- DIRECTIONS FOR THIS TASK: Below are the entries; return every line among them that holds the word "will".

Collected data:
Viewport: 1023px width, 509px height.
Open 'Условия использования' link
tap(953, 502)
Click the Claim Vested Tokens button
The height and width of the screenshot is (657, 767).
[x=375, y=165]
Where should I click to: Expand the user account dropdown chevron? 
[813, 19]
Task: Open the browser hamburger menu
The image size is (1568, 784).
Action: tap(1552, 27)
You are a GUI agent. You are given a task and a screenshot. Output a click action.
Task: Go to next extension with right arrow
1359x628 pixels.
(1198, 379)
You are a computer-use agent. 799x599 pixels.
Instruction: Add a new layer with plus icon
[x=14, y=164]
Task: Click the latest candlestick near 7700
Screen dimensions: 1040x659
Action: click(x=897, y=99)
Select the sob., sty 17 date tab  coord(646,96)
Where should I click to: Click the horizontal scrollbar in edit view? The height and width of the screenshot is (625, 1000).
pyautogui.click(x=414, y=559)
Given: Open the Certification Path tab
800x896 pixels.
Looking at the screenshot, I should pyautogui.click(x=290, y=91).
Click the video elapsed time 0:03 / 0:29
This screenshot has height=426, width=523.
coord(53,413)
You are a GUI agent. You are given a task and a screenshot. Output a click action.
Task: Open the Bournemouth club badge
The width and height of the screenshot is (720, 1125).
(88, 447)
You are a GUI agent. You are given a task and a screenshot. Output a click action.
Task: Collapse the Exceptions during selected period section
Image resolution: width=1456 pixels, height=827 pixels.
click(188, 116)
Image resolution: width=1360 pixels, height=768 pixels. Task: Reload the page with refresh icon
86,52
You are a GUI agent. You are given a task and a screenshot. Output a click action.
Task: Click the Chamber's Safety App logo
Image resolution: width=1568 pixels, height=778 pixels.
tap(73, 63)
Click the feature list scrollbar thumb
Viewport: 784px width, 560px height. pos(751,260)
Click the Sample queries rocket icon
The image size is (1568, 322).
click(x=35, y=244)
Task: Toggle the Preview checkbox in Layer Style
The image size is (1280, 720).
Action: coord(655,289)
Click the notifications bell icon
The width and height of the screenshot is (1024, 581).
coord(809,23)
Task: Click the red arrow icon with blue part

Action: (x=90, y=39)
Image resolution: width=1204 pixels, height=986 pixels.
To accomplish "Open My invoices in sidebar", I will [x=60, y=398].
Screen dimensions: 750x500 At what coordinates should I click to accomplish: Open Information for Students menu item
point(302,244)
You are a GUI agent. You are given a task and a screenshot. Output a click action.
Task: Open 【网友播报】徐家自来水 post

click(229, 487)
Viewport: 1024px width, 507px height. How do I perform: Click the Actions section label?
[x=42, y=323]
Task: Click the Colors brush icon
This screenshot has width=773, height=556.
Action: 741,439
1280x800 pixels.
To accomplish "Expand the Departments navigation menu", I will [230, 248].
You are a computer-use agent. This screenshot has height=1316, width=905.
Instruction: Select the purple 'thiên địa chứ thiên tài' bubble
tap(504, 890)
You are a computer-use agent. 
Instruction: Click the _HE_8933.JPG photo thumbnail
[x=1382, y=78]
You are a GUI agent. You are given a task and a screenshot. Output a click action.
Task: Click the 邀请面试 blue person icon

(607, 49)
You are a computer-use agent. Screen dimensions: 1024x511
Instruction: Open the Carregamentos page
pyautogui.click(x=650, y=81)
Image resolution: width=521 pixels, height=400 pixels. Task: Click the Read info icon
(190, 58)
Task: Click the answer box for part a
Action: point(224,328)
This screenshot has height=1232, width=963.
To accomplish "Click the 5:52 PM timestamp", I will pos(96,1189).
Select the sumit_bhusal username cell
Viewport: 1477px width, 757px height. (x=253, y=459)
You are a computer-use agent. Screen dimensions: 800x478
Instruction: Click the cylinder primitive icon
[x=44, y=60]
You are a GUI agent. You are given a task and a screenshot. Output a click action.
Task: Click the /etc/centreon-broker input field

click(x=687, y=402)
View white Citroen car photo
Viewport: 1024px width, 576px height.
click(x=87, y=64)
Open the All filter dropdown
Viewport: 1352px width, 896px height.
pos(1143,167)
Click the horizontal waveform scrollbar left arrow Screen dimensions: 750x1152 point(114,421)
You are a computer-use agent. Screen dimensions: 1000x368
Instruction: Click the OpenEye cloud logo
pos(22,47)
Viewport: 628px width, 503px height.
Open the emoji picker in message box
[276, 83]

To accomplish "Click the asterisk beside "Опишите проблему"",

- ANSWER SECTION:
To accomplish "Open My invoices in sidebar", I will [x=60, y=398].
To accomplish "Expand the Departments navigation menu", I will [230, 248].
To accomplish "Click the 5:52 PM timestamp", I will pos(96,1189).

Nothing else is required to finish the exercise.